The two northern Atlantic kingdoms, France and England, looked enviously at the wealth which Portugal enjoyed from trade with the spice islands of the east. France is the first to seek a western route to the same pot of gold.

In 1534 the French king, Francis I, sends Jacques Cartier with two ships and sixty-one men to look for a northwest passage linking the Atlantic, above the continent of America, with the Pacific. Cartier discovers the great inlet of the St Lawrence river, which he hopes will prove to be the mouth of a channel through the continent. He postpones the exploration until the next summer and returns to France. Meanwhile he claims the whole region for his king, under the title New France.

Ohio & Mississippi: AD 1669-1682

The great central valley of North America, watered by the Ohio, Mississippi and Missouri rivers, is first visited by Europeans during the late 1660s and 1670s. This development is the direct result of the growth of the colony of New France during the 1660s. As the French explore through and around the Great Lakes, they begin also to move down the rivers running south from this region.

The nearest large river to the eastern lakes, is the Ohio. Robert de La Salle explores the Ohio valley during 1669, in a journey which provides the basis for the later French claim to this area.

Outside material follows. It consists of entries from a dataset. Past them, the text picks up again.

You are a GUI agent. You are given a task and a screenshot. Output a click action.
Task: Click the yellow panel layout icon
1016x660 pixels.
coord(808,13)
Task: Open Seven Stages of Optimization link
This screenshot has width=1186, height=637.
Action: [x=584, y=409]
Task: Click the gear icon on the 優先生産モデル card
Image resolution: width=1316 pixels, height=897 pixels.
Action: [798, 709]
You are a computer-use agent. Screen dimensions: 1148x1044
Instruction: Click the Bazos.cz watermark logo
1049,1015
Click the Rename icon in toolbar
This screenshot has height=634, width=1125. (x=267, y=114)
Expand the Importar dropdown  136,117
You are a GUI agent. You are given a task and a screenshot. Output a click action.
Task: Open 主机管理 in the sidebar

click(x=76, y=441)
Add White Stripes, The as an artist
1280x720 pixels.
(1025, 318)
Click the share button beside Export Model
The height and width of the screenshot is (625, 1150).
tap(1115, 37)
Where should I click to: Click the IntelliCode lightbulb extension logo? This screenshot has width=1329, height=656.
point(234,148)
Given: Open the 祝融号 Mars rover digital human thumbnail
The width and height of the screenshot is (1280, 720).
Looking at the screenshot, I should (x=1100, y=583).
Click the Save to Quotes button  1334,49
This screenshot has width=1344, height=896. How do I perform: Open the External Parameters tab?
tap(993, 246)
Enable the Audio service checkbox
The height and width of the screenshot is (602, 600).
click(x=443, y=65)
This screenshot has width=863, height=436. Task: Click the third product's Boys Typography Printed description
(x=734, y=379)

Four years later a expedition is undertaken by a trader, Louis Jolliet, and a Jesuit priest, Jacques Marquette (founder in 1668 of the mission at Sault Sainte Marie). With five companions, in 1673, they make their way round Lake Michigan in two birch bark canoes. From Green Bay they paddle up the Fox river, then carry their canoes overland to the Wisconsin and on to the Mississippi. They travel down the Mississippi as far as the Arkansas River, convinced that it must flow into the Gulf of Mexico rather than the Pacific. Inspired by their example, La Salle becomes determined to reach the mouth of the Mississippi. After two false starts and disasters and struggle for funds, he finally gets there in 1682. At the mouth of the great river he claims possession for France of the entire region drained by the Mississippi and its many tributaries, naming it Louisiana.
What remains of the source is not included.